Researchers at Loughborough University have been using immersive virtual reality (VR) to explore these questions and help the Department for Transport (DfT) and the Government’s Centre for Connected and Autonomous Vehicles (CCAV) understand how future self-driving taxis should be designed to keep passengers with different needs safe and supported in emergencies.
Professor Gary Burnett, an expert in digital creativity at Loughborough, and a team of researchers have developed a series of VR simulations that place participants together as avatars inside a self-driving taxi during emergency situations. The team at Loughborough can then directly observe how people respond socially when there is no human driver present in these safety-critical scenarios.
Ninety-one people with a range of protected characteristics under the Equality Act 2010 (including 81 adults and 10 children aged eight to 17) experienced the scenarios wearing VR headsets - and were asked what actions they would take, what information or features they would need to manage the situation, and how safe they felt in each emergency scenario.
“Participants experienced scenarios including a medical emergency involving another passenger, a fire inside the vehicle, flooding on the route, a collision, and a pedestrian attempting to open the taxi door”, said Professor Burnett.
“By using VR, researchers were able to safely recreate high-risk situations that would be impossible to test in the real world, while still capturing authentic emotional and behavioural responses.”
The research, funded by the Department for Transport, has been published in an online report. The findings highlight that barriers in emergencies are not only practical – such as those due to physical or sensory limitations – but are also shaped by how safe people feel, with gender, age, disability and other protected characteristics influencing how confidently passengers are able to act or seek help.
Project Director Dr Clare Mutzenich – who has recently joined Loughborough University as a Professor of Human and AI Interaction – said: “Without a human driver to guide or reassure, automated systems will need to take on a more active role in supporting people, particularly in moments of uncertainty or emergency.
“By bringing together voices that are often overlooked in transport planning, including those of disabled people, neurodivergent users, and individuals with gender or faith-related needs, this study helps lay the foundations for self-driving taxis that are not only technically capable, but genuinely inclusive, trusted and safe for everyone."
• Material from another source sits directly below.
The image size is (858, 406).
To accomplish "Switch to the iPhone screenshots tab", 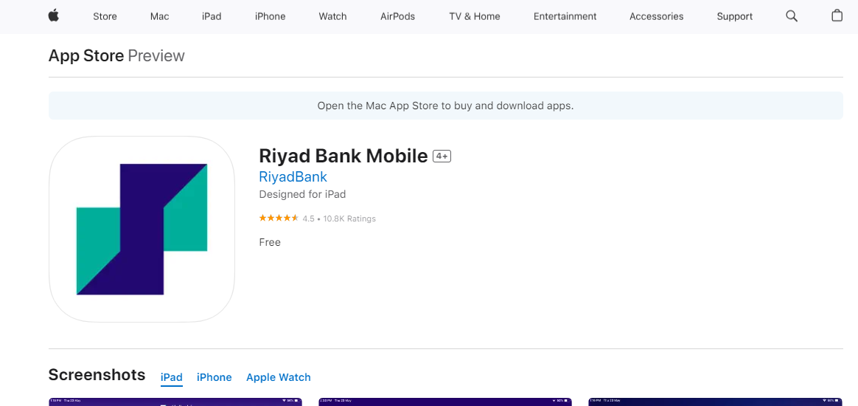I will tap(214, 377).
How everyday activities affect taking back control in self-driving vehicles
Alongside this work, Loughborough researchers have contributed to a second DfT and CCAV-funded project examining which non-driving activities people can safely carry out while a self-driving vehicle is driving itself, without compromising their ability to take back control when required to by the automated system.
The research, carried out in collaboration with University College London, involved 87 participants taking part in controlled driving simulator trials. During periods of self-driving, participants completed everyday non-driving related activities – such as watching videos, reading, completing puzzles, and eating or drinking – before receiving a prompt to take back control of the vehicle.
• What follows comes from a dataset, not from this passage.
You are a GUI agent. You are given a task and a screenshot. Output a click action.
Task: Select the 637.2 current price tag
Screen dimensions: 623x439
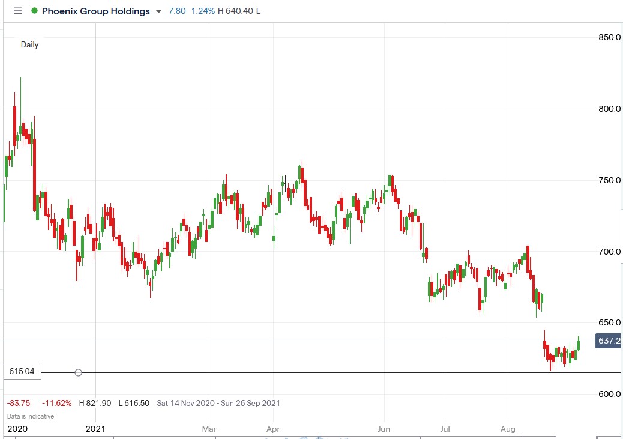pyautogui.click(x=607, y=341)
Take-back control was assessed by examining how quickly and safely participants resumed control of the vehicle, including whether they regained situational awareness by scanning mirrors and the road before starting driving and their steering, braking and lane-keeping performance once they took manual control.
A person sits behind the wheel of the Loughborough University driving simulator, which was used to explore which non-driving activities people can safely carry out while a self-driving vehicle is driving itself, without compromising their ability to take back control when required to by the automated system.
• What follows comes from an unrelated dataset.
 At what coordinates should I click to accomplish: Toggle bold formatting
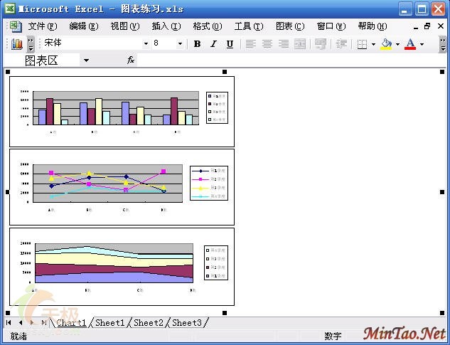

The findings, which have also been published in an online report, show that taking back control quickly does not always mean taking back control safely, with some activities affecting how well participants were able to rebuild awareness of their surroundings before resuming driving.
Dr Mutzenich said: “We found that some non-driving related activities, such as eating and drinking, were relatively easy for participants to disengage from after a takeover request. Others, however, proved much harder. In some cases, participants continued mobile phone tasks, like watching a film, even after starting manual driving.
“We also observed that very few participants looked in their mirrors before taking control, which is a crucial element of understanding the driving environment.
“Phase 2 of this research is now underway, and the focus is on testing clearer guidance for users-in-charge on what constitutes a safe and effective takeover.”
Together, the projects demonstrate how immersive technologies such as VR and driving simulators can help policymakers and designers anticipate human behaviour and design safer, more inclusive self-driving transport before such systems are introduced on UK roads.